- 1.Beyin Temelli Eğitim 1 – İkiyanlı Etkinlikler Oluşturmak
- 2.Beyin Temelli Eğitim 2 – Nörokimyasallar ve Öğrenme
- 3.Beyin Temelli Eğitim – Yenidoğan Refleksleri
- 4.Beyin Gelişimi için Ayaklara Özgürlük
- 5.Beyin Temelli Eğitim- Sağ Beyin ve Dil Gelişimi
- 6.Beyin Temelli Eğitim – Otizm ve Spor
Erişkin insan beyninde 100 milyar kadar nöron vardır. Nöronlar, üzerinden akan elektriksel sinyaller aracılığı ile birbiriyle iletişim kurarlar. Ancak bir nöron bu elektriksel sinyali thalamus’tan alıp ilgili bölgeye kadar iletemez. Nöronların bu elektriksel iletiyi sürdürürken birbiriyle yardımlaşması gerekir. Nöronlar arasında “sinaptik boşluk” adı verilen boşluklar bulunur (ve hayır, “boş beyinli” olduğunu düşündüğünüz insanların beyni tamamen bu boşluklardan oluşmuyor).

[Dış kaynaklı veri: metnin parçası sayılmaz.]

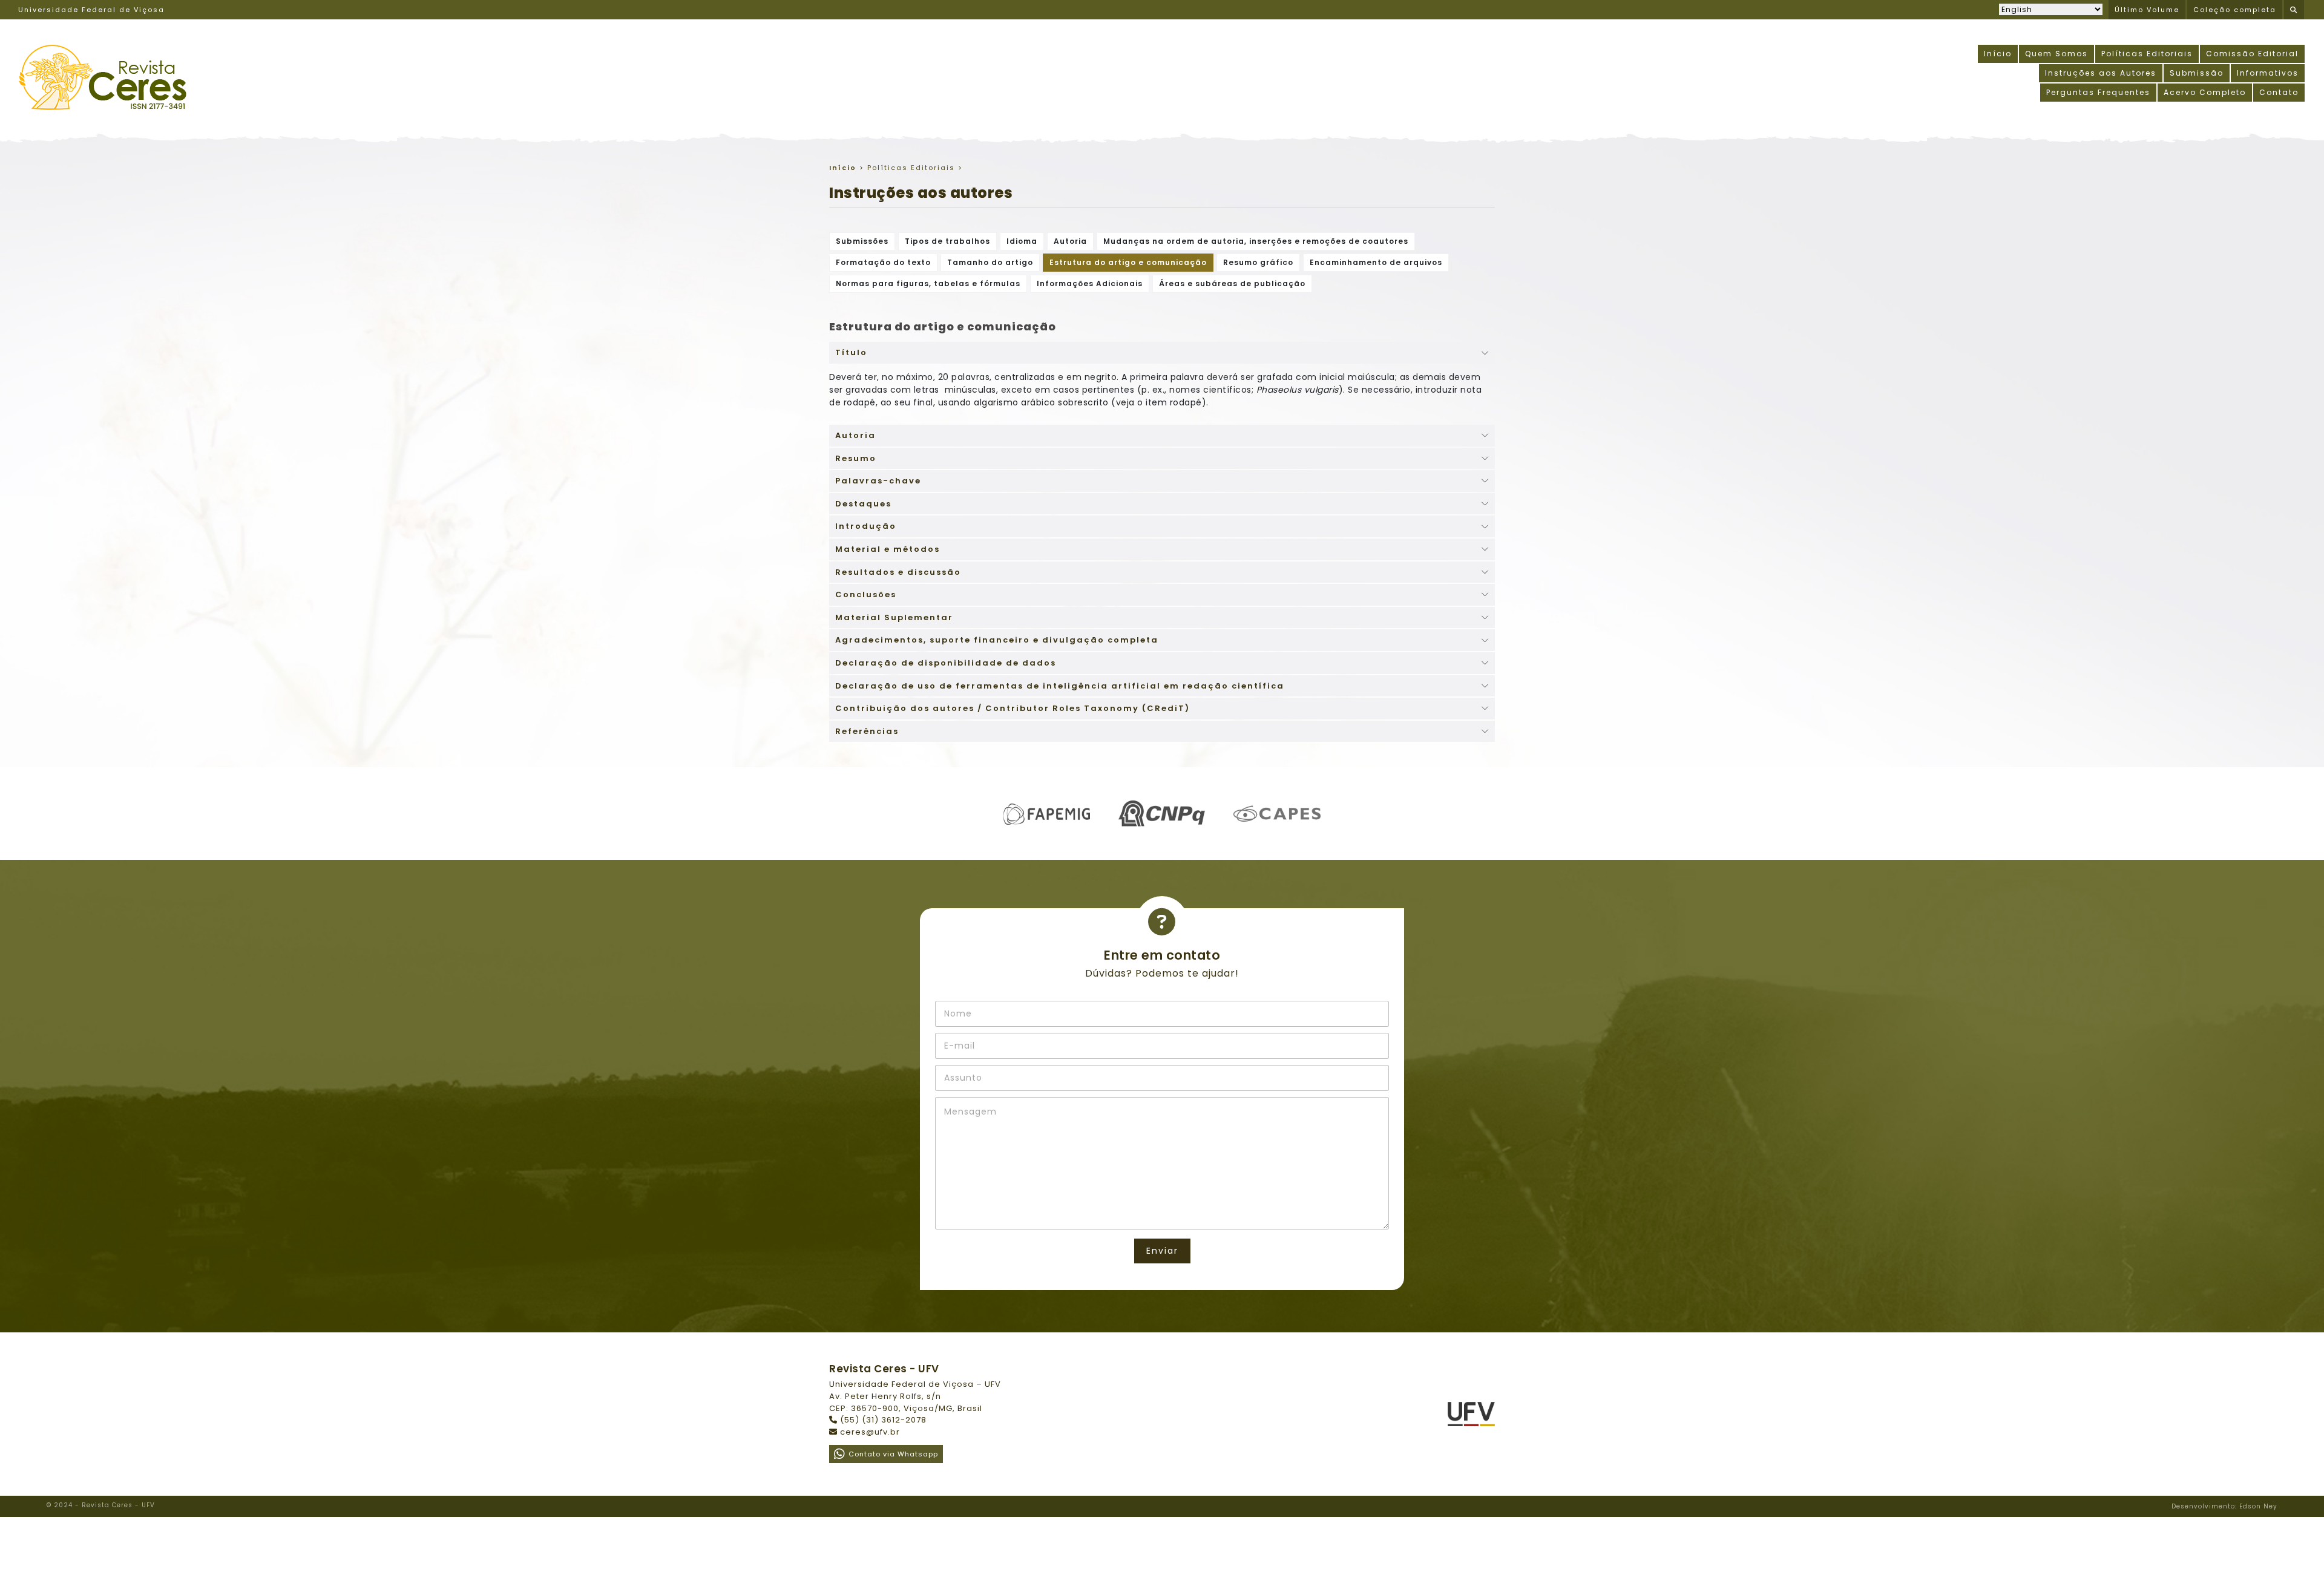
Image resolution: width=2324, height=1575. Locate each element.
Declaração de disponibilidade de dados (945, 663)
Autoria (1070, 241)
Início (1998, 53)
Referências (867, 731)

Nöronlar, bir hücre gövdesi ve gövdeden dallanan uzantılardan oluşur. Bu uzantılara “akson” ismi verilir. Bilgi girişi, uzantının ucundaki dendritlerden sağlanır, hücre çekirdeğinden geçer, aksonlarda uzun bir yol kat eder ve uç terminallere gelir. Uç terminallerden sonrası az önce sözünü ettiğimiz boşluktur. Peki, elektrik atımı bu boşlukta nasıl ilerler? Bir sonraki nörona nasıl iletilir?
Nörokimyasal nedir?
Nöronların uç terminalleri, içinde ufak molekülleri barındıran kesecikler gibidir. Bu keseciklerin içindeki moleküller, bizim “ruh halimizi” belirleyen kimyasallardır. Basit molekül yapılarında olanlarına “nörotransmitter” ve uzun molekül yapılarında olanlarına “nöropeptid” ismi verilen bu moleküler bileşikler, vücudumuzdaki aminoasitlerden sentezlenir. Nöronlar, birbirine gönderdikleri elektrik sinyalleri esnasında sinaptik boşluklarda bir nörondan diğer alıcıya aktarılan kimyasal bileşiklerle de gerekli mesaj iletilir.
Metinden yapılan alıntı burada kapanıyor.